Teks yang Dikaji:
================

YOGYAKARTA, Suara Muhammadiyah-Pengajian Tarjih di Masjid Gedhe Kauman Yogyakarta edisi 52 mengusung tema “Hal Ikhwal Wakaf Uang”. Narasumber pada pengajian yang berlangsung pada 8 Agustus 2019 itu menghadirkan Sekretaris Majelis Tarjih dan Tajdid PP Muhammadiyah Dr Mohammad Mas’udi MAg.
Menurut Mas’udi, tidak ada teks al-Qur’an dan Sunnah yang menyebut langsung tentang wakaf. Namun ada beberapa nash yang dipandang bisa menjadi pijakan tentang wakaf, semisal QS. Al Hajj: 77 dan Hadis: Jika anak Adam wafat, maka terputuslah semua amalnya, kecuali tiga hal, salah satunya adalah sedekah jariyah, yang dipahami sebagai wakaf.

================

Data:
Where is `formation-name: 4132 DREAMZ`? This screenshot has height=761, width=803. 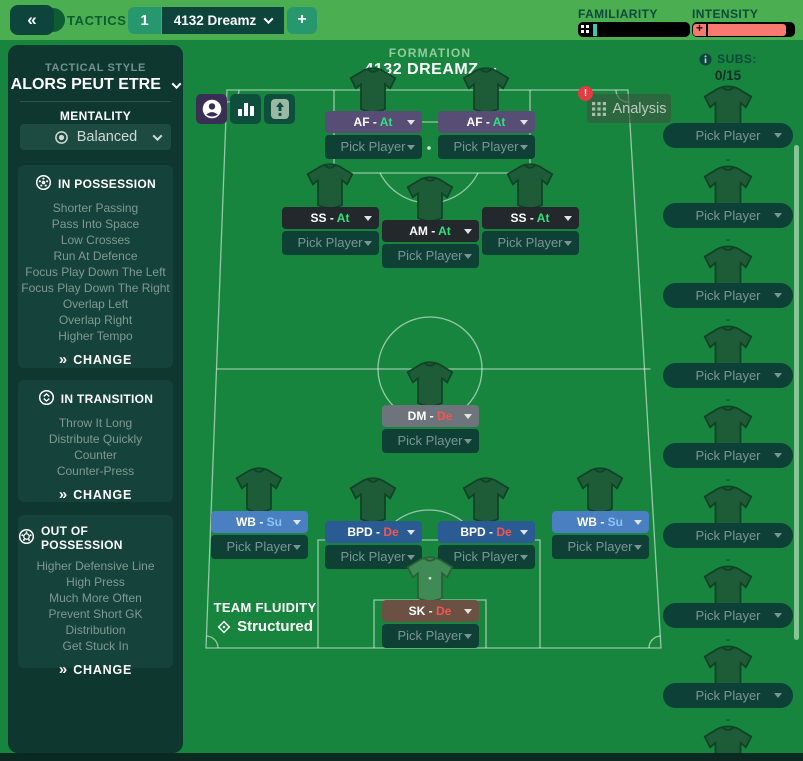 formation-name: 4132 DREAMZ is located at coordinates (422, 70).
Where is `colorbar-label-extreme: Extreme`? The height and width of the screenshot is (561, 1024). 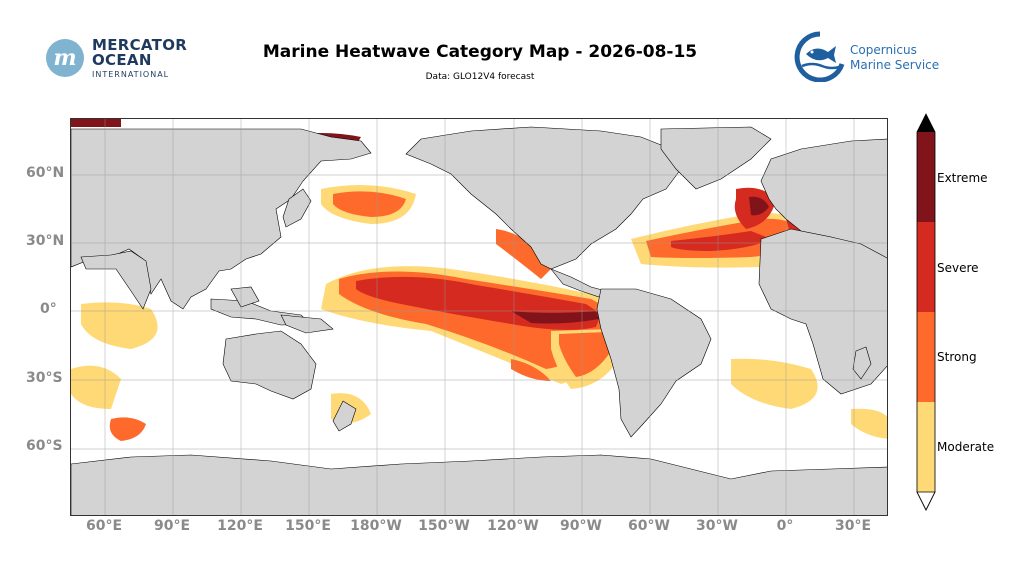 colorbar-label-extreme: Extreme is located at coordinates (962, 178).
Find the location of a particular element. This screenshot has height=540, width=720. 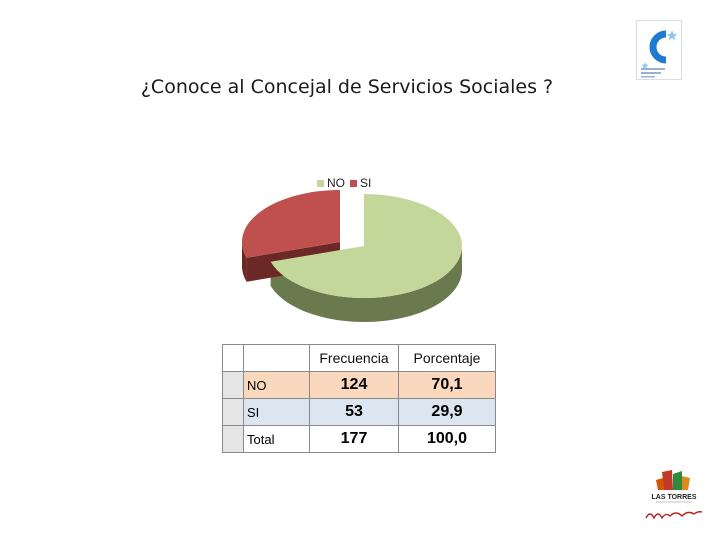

================

Petunjuk Pengerjaan:
A – Tuliskan kembali dengan persis bagian teks tentang pengajian wakaf dari "YOGYAKARTA, Suara Muhammadiyah-Pengajian" sampai "dipahami sebagai wakaf.".
B – Jawab pertanyaan berikut berdasarkan teks tentang pengajian wakaf:
(i) Pengajian Tarjih bertema "Hal Ikhwal Wakaf Uang" itu merupakan edisi ke berapa?
(ii) Ayat Al-Qur'an mana yang disebut dapat menjadi pijakan tentang wakaf?
(iii) Dalam hadis yang dikutip, amalan apa yang dipahami sebagai wakaf?

Hasil per Tugas:
A –
YOGYAKARTA, Suara Muhammadiyah-Pengajian Tarjih di Masjid Gedhe Kauman Yogyakarta edisi 52 mengusung tema “Hal Ikhwal Wakaf Uang”. Narasumber pada pengajian yang berlangsung pada 8 Agustus 2019 itu menghadirkan Sekretaris Majelis Tarjih dan Tajdid PP Muhammadiyah Dr Mohammad Mas’udi MAg.
Menurut Mas’udi, tidak ada teks al-Qur’an dan Sunnah yang menyebut langsung tentang wakaf. Namun ada beberapa nash yang dipandang bisa menjadi pijakan tentang wakaf, semisal QS. Al Hajj: 77 dan Hadis: Jika anak Adam wafat, maka terputuslah semua amalnya, kecuali tiga hal, salah satunya adalah sedekah jariyah, yang dipahami sebagai wakaf.

B –
(i) Edisi 52.
(ii) QS. Al Hajj: 77.
(iii) Sedekah jariyah.